Cophixalus humicola
- Conservation status: Least Concern (IUCN 3.1)

Scientific classification
- Kingdom: Animalia
- Phylum: Chordata
- Class: Amphibia
- Order: Anura
- Family: Microhylidae
- Genus: Cophixalus
- Species: C. humicola
- Binomial name: Cophixalus humicola Günther, 2006

= Cophixalus humicola =

- Authority: Günther, 2006
- Conservation status: LC

Species of microhylid frog

Cophixalus humicola is a species of microhylid frog endemic to the Papua Province in New Guinea. It was described by Rainer Günther in 2006.

== Taxonomy and systematics ==
Cophixalus humicola was described by Rainer Günther in 2006, on the basis of an adult male specimen collected at an altitude of 670 m on Waira Mountain on Yapen Island. The specific name humicola is from the Latin words humus, meaning soil, and colere, meaning to inhabit. It refers to the terrestrial lifestyle of the species, as most species in the genus Cophixalus are arboreal.

The species is most closely related to Cophixalus tridactylus and C. bewaniensis.

== Description ==
It is light brown to cream with darkish marks.

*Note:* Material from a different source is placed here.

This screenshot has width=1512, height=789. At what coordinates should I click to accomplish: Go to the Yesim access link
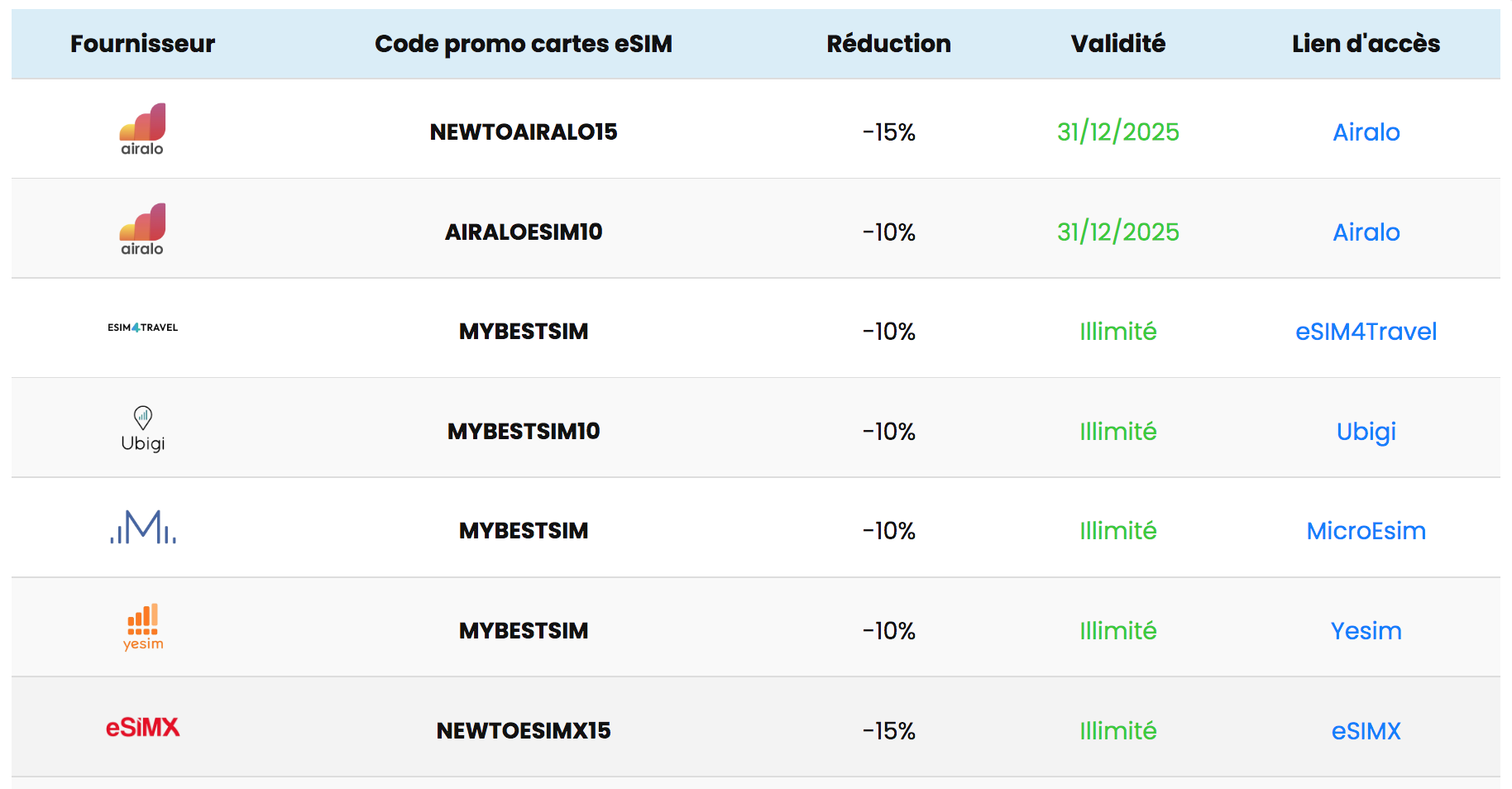pos(1366,631)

== Distribution and habitat ==
Cophixalus humicola has been reported from the Waira and Amoman Mountains on Yapen Island, the Foja Mountains in northern New Guinea, and along the Nabire-Mapia road on mainland New Guinea. It probably also occurs in areas between its known locations. It is found at elevations of 500–1,150 m.

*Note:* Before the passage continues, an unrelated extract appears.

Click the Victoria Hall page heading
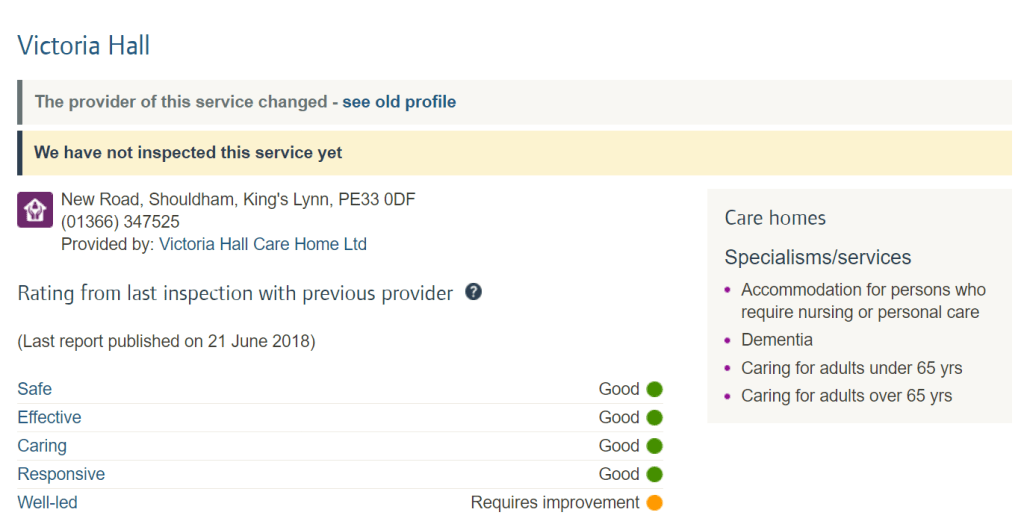1024x527 pixels. click(84, 45)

It is a terrestrial species that lives on the ground in primary and secondary forest, along with montane rainforest. It perches on humus and on or between leaf litter. It probably can not survive in open habitats.

== Breeding ==
The species breeds through direct development by laying its eggs on damp terrestrial habitats.

== Status ==
Cophixalus humicola is listed as least concern by the IUCN due to its large range and presumed large population. However, the species is locally rare where it occurs. It may be threatened by selective logging and clearcutting in parts of its range. It may also be threatened by the introduction of chytrid fungus.